There’s no reason to prioritize 5G
One of the biggest mobile trends this year is 5G, and we’re already seeing flagship smartphones ship with the next-generation technology. Huawei outed the first commercially available 5G-capable smartphone in the Philippines with their Mate 30 Pro 5G a few weeks ago, with Samsung following suit with their new Galaxy S20, S20+, and S20 Ultra.
Clearly 5G will be a big feature moving forward, but I personally don’t think you should buy a phone based on its capability to use that next-gen network alone.
For one thing, not all 5G phones are made equal. Samsung’s new Galaxy S20 series, for example, don’t all connect to the same kind of network.
While 5G is an all-encompassing term that’s used to refer to the next evolution of mobile networks, there are several technologies involved in making 5G happen, and it’s all related to networks. We’re not going to get bogged down in the weeds, but for the purposes of this article, we’re going to talk about two of the most important ones: low-band spectrum (AKA sub6) and high-band spectrum (aka millimeter wave).
Of the two, millimeter wave (mmWave) tech is the most desirable since it delivers the best performance out of the two, delivering speeds that theoretically is capable of reaching over 1Gbps.

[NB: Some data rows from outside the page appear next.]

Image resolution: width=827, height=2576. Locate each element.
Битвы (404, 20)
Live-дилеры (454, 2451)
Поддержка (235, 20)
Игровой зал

The downside here is that these new high-frequency signals can’t travel far, and sometimes have trouble penetrating walls and other obstructions.
Low-band spectrum isn’t as fast as millimeter-wave tech, but the upside here is that it reaches farther and can be used to supplement LTE connections to give a speed bump, but again you’re not going to get the same speeds as having a phone with mmWave capability.
Of Samsung’s new phones, only the Galaxy S20+ and Galaxy S20 Ultra have mmWave capabilities, leaving the Galaxy S20 with only sub6 5G capability.
This isn’t a phenomenon that will only happen with Samsung – phone manufacturers will probably have different flavors of 5G, and it’s more than likely more affordable 5G capable phones might only ship with the sub6 and not mmWave capability.
The biggest problem I have right now with 5G is that there’s no clear use case for consumers right now to make the jump to 5G, at least in the Philippines.
While telcos tend to pull out fast download speeds as the main metric to illustrate how fast 5G is, those fast download speeds are not much use to our data-throttled lives. Many of 5G’s benefits like low-latency aren’t much use for a large majority of the population right now.
And while one benefit of 5G would be the decongestion of 4G networks as more people transfer to the new tech, that’s not going to happen this year as telcos are still working to put up their 5G infrastructure.
So to sum it up: don’t buy a phone solely for its 5G capabilities if you’re shopping for a new smartphone this 2020.
While having a phone with 5G capability is great and makes your device future-proof, 5G capability should be way down your priority list when it’s time to pull the trigger on a new phone.
You should consider performance, battery, and the cameras first before anything else.